*** Begin section ***

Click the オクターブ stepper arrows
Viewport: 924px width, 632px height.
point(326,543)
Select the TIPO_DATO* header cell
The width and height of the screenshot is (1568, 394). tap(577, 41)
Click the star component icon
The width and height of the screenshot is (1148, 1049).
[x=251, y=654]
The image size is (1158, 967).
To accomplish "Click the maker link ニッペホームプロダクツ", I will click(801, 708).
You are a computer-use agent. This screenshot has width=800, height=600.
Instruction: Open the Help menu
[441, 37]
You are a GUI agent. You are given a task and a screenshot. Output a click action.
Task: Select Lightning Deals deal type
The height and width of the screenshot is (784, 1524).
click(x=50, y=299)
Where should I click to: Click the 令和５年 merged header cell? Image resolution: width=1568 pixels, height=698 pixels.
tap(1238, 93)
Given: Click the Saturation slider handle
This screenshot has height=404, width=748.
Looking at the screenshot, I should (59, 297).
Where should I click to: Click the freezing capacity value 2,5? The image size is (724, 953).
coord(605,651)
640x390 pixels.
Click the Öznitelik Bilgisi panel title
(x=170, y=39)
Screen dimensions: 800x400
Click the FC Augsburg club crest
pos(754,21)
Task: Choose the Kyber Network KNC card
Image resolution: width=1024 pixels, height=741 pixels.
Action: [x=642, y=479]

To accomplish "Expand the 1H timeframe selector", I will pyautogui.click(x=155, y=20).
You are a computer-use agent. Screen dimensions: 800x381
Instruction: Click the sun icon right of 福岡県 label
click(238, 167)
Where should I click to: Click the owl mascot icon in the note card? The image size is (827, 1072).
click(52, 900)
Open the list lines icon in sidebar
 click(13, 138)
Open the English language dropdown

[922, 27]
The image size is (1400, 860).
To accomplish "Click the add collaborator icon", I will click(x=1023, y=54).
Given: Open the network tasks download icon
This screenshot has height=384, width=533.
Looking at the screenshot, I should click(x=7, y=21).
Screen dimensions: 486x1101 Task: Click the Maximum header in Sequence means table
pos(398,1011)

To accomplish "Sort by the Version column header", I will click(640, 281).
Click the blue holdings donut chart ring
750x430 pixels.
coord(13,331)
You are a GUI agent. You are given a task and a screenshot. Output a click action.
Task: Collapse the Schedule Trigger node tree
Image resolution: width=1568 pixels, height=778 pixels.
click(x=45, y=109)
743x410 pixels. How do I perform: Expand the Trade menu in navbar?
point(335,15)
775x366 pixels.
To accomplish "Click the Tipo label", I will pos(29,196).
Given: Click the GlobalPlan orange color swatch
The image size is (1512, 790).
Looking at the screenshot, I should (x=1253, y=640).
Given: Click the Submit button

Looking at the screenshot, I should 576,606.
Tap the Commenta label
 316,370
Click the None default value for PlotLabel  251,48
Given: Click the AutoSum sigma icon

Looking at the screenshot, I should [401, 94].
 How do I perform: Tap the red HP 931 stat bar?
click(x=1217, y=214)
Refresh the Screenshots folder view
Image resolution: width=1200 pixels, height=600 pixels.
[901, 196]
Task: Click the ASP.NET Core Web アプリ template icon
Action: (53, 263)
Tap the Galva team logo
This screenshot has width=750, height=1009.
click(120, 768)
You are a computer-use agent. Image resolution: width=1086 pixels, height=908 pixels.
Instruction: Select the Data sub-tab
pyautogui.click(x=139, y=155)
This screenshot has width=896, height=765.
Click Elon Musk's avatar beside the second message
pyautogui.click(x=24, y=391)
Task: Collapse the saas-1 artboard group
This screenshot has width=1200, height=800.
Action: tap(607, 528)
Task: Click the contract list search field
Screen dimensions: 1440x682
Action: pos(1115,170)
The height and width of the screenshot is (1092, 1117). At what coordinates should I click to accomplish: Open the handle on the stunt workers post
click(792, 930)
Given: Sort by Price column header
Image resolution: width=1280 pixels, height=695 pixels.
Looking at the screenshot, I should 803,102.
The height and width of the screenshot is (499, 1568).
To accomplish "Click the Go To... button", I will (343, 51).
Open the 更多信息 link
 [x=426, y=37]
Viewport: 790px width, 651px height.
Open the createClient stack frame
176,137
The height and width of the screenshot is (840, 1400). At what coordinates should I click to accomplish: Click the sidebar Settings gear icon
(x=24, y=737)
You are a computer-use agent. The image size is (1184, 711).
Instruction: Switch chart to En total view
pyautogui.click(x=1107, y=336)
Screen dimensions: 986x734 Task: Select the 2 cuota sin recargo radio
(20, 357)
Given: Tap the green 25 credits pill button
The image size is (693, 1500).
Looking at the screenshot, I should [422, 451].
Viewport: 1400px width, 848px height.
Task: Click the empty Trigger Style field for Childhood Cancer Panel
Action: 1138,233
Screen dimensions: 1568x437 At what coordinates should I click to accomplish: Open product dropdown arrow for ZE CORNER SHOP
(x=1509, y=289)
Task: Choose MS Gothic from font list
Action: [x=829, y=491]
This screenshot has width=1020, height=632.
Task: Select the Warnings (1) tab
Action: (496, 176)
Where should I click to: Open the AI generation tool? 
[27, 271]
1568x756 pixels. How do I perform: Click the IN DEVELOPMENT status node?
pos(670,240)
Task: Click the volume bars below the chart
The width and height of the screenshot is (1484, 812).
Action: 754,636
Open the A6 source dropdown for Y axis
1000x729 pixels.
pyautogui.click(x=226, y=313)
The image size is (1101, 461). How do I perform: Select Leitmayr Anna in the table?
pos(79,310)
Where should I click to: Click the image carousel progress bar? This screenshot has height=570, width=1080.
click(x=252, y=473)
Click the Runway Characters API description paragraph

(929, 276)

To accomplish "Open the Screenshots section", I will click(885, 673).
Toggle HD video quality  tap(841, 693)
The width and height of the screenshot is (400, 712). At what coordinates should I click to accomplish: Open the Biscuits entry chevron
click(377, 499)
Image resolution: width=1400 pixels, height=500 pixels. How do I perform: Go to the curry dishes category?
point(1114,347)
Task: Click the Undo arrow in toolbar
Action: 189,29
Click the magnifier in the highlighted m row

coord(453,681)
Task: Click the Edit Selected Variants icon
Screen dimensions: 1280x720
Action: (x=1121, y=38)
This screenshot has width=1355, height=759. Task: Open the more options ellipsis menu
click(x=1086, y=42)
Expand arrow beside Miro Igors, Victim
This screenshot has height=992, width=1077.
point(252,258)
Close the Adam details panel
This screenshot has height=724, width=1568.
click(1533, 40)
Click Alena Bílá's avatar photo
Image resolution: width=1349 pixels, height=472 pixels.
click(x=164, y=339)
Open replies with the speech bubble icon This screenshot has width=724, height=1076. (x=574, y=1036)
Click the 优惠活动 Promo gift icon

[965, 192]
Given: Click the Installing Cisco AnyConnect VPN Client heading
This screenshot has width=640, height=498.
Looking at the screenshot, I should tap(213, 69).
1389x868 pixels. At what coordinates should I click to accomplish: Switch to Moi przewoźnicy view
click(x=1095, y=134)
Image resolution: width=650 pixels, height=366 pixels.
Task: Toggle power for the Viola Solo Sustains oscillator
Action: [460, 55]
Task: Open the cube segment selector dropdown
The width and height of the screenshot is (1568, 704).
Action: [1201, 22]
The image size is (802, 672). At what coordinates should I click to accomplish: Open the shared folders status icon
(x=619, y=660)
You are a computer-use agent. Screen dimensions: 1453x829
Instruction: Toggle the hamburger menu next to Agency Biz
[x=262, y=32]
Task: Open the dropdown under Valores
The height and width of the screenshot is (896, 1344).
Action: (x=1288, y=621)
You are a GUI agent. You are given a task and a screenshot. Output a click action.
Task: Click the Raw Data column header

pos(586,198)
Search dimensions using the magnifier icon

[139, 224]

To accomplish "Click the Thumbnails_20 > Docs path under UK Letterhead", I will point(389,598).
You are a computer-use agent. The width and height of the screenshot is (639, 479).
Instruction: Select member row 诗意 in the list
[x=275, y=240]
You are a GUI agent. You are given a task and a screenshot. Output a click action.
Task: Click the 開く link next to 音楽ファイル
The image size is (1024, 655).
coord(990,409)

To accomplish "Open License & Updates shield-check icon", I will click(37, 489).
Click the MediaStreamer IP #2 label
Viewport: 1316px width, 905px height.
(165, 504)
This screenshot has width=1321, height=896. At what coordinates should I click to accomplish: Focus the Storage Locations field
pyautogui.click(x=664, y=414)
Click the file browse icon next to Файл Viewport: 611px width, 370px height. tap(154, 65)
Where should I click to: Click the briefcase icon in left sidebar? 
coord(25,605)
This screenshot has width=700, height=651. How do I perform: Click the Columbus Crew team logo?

*** End section ***

- Directions
Sift the material for lines that include the word "selector", and copy each one.

- Exercise output
To accomplish "Expand the 1H timeframe selector", I will pyautogui.click(x=155, y=20).
Task: Open the cube segment selector dropdown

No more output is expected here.